Tetraspace comments on Tetraspace Grouping’s Shortform

Tetraspace 12 Dec 2019 21:18 UTC
3 points
Over the past few days I’ve been reading about reinforcement learning, because I understood how to make a neural network, say, recognise handwritten digits, but I wasn’t sure how at all that could be turned into getting a computer to play Atari games. So: what I’ve learned so far. Spinning Up’s Intro to RL probably explains this better.
(Brief summary, explained properly below: The agent is a neural network which runs in an environment and receives a reward. Each parameter in the neural network is increased in proportion to how much it increases the probability of making the agent do what it just did, and how good the outcome of what the agent just did was.)
Reinforcement learners play inside a game involving an agent and an environment. On turn $t$ , the environment hands the agent an observation $o_{t}$ , and the agent hands the environment an action $a_{t}$ . For an agent acting in realtime, there can be sixty turns a second; this is fine.
The environment has a transition function which takes an observation-action pair $o_{t} a_{t}$ and responds with a probability distribution over observations on the next timestep $o_{t + 1}$ ; the agent has a policy that takes an observation $o_{t}$ and responds with a probability distribution over actions to take $a_{t}$ .
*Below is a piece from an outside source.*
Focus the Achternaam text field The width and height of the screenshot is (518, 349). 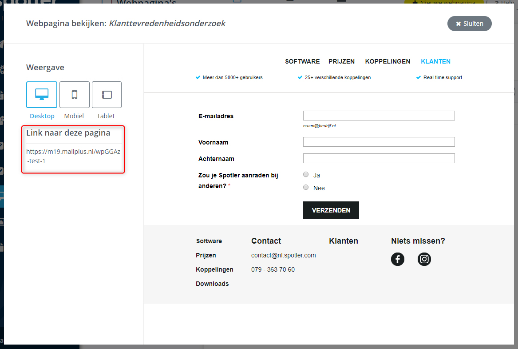click(379, 158)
The policy is usually written as $π$ , and the probability that $π$ outputs an action $a$ in response to an observation $o$ is $π (a | o)$ . In practise, $π$ is usually a neural network that takes observations as input and has actions as output (using something like a softmax layer to give a probability distribution); the parameters of this neural network are $θ$ , and the corresponding policy is $π_{θ}$ .
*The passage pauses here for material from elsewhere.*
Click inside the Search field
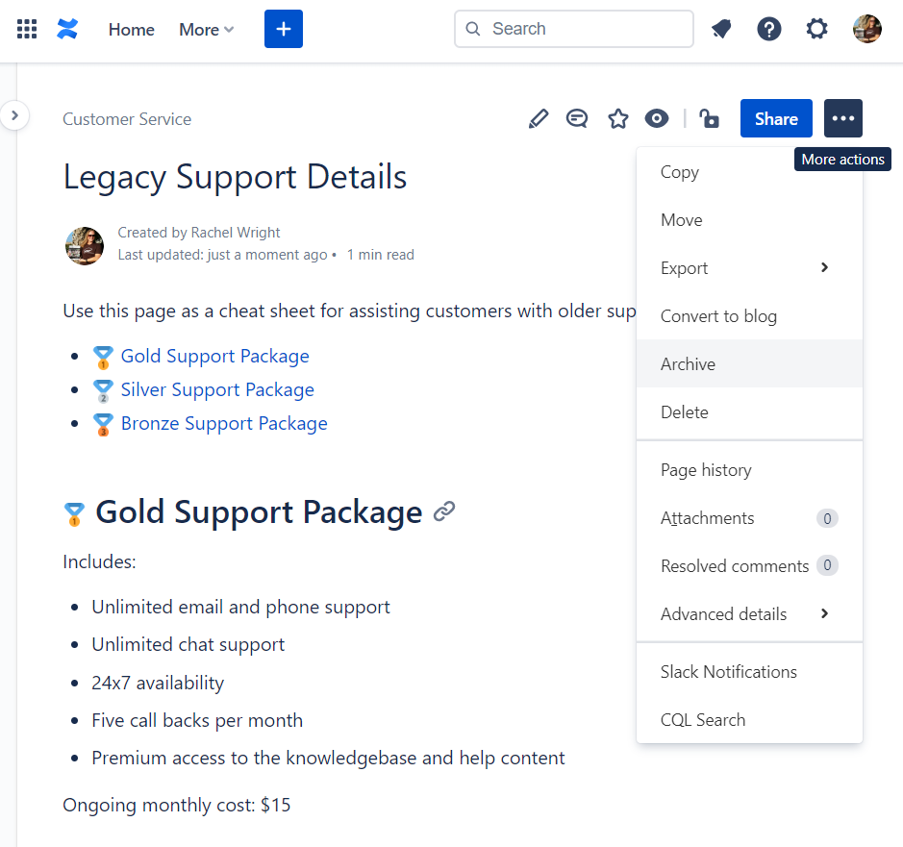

At the end of the game, the entire trajectory $τ = o_{1} a_{1} o_{2} a_{2} \dots o_{T} a_{T}$ is assigned a score, $R (τ)$ , measuring how well the agent has done. The goal is to find the policy $π_{θ}$ that maximises this score.
Since we’re using machine learning to maximise, we should be thinking of gradient descent, which involves finding the local direction in which to change the parameters $θ$ in order to increase the expected value of $R$ by the greatest amount, and then increasing them slightly in that direction.
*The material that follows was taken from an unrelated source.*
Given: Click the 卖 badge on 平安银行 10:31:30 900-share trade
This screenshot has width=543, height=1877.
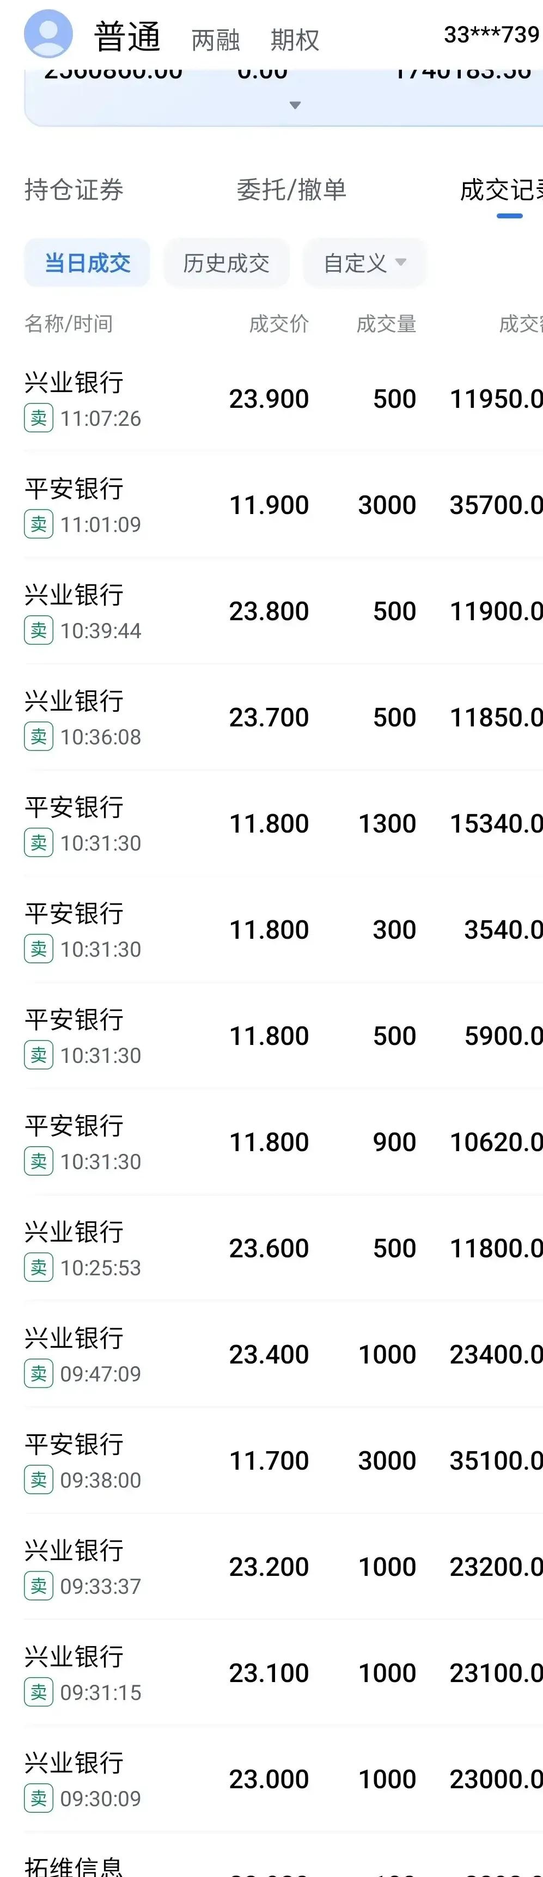Looking at the screenshot, I should (38, 1161).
In other words, we want to find $\nabla_{θ} E τ \sim π_{θ} [R (τ)]$ .
Writing the expectation value in terms of a sum over trajectories, this is $\nabla_{θ} \sum_{τ \in D} (P (τ | θ) R (τ))$ = $\sum_{τ \in D} (\nabla_{θ} P (τ | θ) R (τ))$ , where $P (τ | θ)$ is the probability of observing the trajectory $τ$ if the agent follows the policy $π_{θ}$ , and $D$ is the space of possible trajectories.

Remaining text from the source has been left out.